Last weekend in the PGA Championship at Southern Hills Mito Pereira was one hole away from one of the most astounding Major triumphs. He had seemingly beaten off numerous, way more experienced and storied challengers, on a chaotic final day to stand on the 18th tee clinging to a one-stroke lead. All he needed was a par to become one of the rare rookies, playing just his second Major championship, to win on one of golf’s grandest stages.
The 27-year-old from Santiago, Chile, decided to go the aggressive route, and hit driver. Except he made an awful swing and deposited his ball in the creek down the right, leading to a double-bogey. Not only was Pereira no longer at the top of the leaderboard, he wasn’t even in the playoff that would decide the fate of the Wanamaker Trophy, Justin Thomas eventually emerging as the champion.
When Pereira decided to take the risky route on the last, you could almost hear Sir Nick Faldo tearing his hair out in the commentary box. The man who famously made 18 pars to win the first of his six Major championships in the 1987 Open at Muirfield, could not fathom why the leader had not just played it safe.
It was a most frustrating end to what would have been a fairytale win. I have no doubt Pereira just went with driver because it had worked before.
While sympathy for his cruel fate was the over-riding emotion, it does anger me when highly-talented sportspeople justify poor decision-making by saying things like “that’s just the way I play, that’s my game.”
Play the situation
Just as the rest of us have to adapt to the various challenges and frustrations of life, so sports stars have to adapt to their circumstances. Play the situation!
If you’re roaring to victory by four shots, or your team is 370/3 or 30-7 up, by all means be aggressive. But the truly great sports heroes are able to tailor their game to whatever the situation, or their team, requires in order to win.
For now, Pereira will be walking the Boulevard of Broken Dreams, but he certainly showed he has game and I will be surprised if he does not win on the PGA Tour, once he gets over this heartbreak.

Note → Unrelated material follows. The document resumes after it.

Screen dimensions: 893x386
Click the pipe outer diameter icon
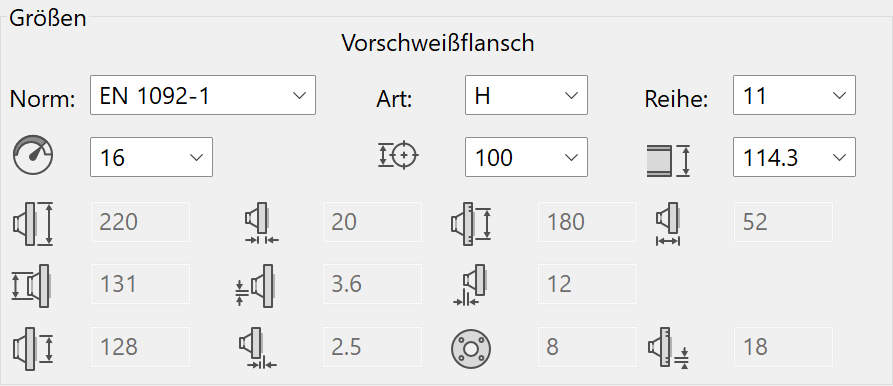click(668, 161)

Most importantly, how he handled the devastating blow has been widely acclaimed and he fronted up to the media after his round when all he would have wanted was to go and hide away somewhere. Dealing with failure is another life lesson, of course.
Masterful building of suspense
Long-form sports, where the tension is gradually ramped up before it reaches a tremendous crescendo on the final day, are right up my street. Golf’s Majors, and especially the Ryder Cup, are still such compelling viewing even in an age where the cancer of instant gratification seems to reign supreme.
Golf can be just as slow as Test cricket, but the feeling of that tension building as you reach the final round is a bit like a Hitchcock horror movie – a masterful building of suspense.
Sport needs to have good stories, as well as the best players in the world in the limelight. How good was it to have an unknown like Pereira challenging for what would have been an incredible win in the PGA Championship?
Even though he was pipped in the end by one of the world’s best in Thomas, it was still wonderfully dramatic.
Test cricket can perhaps learn its own life lessons from golf. It can provide just as much drama, but it needs to be properly packaged, marketed and looked after by the ICC.